BookmarkSubscribeRSS Feed
🔒 This topic is solved and locked. Need further help from the community? Please sign in and ask a new question.
ThomasGeorge
Calcite | Level 5

astounding, Art....I appreciate your guys help.

Now the project has changed quite a bit i think, i am not sure how it effects the code. But i am so glad i am learning 😄

I wrote this code so far:

proc sql;

          Create table Station1raw as

                    Select SUBSTR(ID_No_,6,3) as IDNUM, PRG, Question_ , (SUBSTR(Question_,1,4) || Evaluation_Type) as Questionnaire,

                                 SP_vs_MD, Response_ as Response, Out__Of

from Station1

;

quit;

Data station1sp;

          set Station1raw;

          where SP_vs_MD=1;

          Drop PRG;

run;

proc transpose data=station1sp out=station2sp;

  by idnum;

  var response;

run;

But when i do the proc transpose, i get IDNUM, _NAME_, _LABEL_, COL1, COL2, COL3, COL4 till COL16. I am not clear why it does that. Even if you rewrite the code, please explain. That would greatly help.

art297
Opal | Level 21

Thomas,

You will have to provide an example Station1 dataset.  It is different from the original one since it is looking for variables that didn't exist in the original data.

ThomasGeorge
Calcite | Level 5

Art,

I have uploaded the file.

Thank you again,

Thomas

Astounding
PROC Star

Thomas,

One step you could take is to eliminate the DATA steps.  The WHERE statements could be added to PROC TRANSPOSE.

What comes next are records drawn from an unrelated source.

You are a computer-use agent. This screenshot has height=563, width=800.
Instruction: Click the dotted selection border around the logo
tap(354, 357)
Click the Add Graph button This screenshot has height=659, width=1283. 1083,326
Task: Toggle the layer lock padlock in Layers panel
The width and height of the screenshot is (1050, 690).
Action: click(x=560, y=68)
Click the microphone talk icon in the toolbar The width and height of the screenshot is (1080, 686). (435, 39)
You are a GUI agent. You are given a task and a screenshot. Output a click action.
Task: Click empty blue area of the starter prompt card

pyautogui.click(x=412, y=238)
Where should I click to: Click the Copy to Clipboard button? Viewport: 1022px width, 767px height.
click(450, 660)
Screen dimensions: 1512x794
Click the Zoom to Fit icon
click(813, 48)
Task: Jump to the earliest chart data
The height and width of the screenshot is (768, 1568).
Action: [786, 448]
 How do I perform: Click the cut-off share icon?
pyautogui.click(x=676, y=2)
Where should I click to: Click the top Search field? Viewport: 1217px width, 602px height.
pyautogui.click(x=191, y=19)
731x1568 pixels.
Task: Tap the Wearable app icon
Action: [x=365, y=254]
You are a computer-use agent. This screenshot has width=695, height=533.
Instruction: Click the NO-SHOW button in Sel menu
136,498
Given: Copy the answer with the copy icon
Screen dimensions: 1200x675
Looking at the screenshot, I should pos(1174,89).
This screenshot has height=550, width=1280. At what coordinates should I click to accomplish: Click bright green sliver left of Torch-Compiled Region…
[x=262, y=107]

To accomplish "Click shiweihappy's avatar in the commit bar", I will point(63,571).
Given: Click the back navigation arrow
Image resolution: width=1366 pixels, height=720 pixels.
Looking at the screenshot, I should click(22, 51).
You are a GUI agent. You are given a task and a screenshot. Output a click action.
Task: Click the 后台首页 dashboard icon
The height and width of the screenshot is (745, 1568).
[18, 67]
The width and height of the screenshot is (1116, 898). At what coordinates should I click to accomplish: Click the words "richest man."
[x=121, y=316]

But I'm a little curious about how you intend to put the data sets together at the end.  You can't do what SAS calls a "merge" because you'll have the same variable names in both data sets.  One set of variables will overwrite the other.  So do you want to combine them side by side (but changing the variable names for MD vs. SP), or do you want to keep the same variable names and create twice as many observations (while keeping SP_vs_MD to differentiate)?

art297
Opal | Level 21

I'm not sure how you are planning to use the dataset you are trying to create, but still I don't think you have described it completely.

For example, from what you told us, I'd expect to create a dataset that had the following variables and data:

IDNUM  Q1_.Rotation  SP_MD1 Q2_Med  SP_MD_2 Q3_Dry SP_MD3 Q4_Frame  SP_MD4 Q5_Std  SP_MD5

001              1                    1         3              0                                                                       4               0

002              0                    1         2              1             3            0

003              0                    1                                                                     5                 0        3               0

Is that what you are trying to create?

ThomasGeorge
Calcite | Level 5

astounding, Art

I have created in the second sheet, how the boss wants to see the final data set. Art your code worked, but the variable headings have to be changed according to the boss, cos she wants to be able to read for each ID number what the response was at a particular station for SP and/orMD for each evaluation. I hope i am clear. Art i used this info for Proc Import:

%Macro Import(Sheet);

          PROC IMPORT OUT=STATION&Sheet

                      DATAFILE= "C:\Users\tgeorge\Documents\Rulan_Nephrology\OSCE_NEPHRO_01_27_2012.xls"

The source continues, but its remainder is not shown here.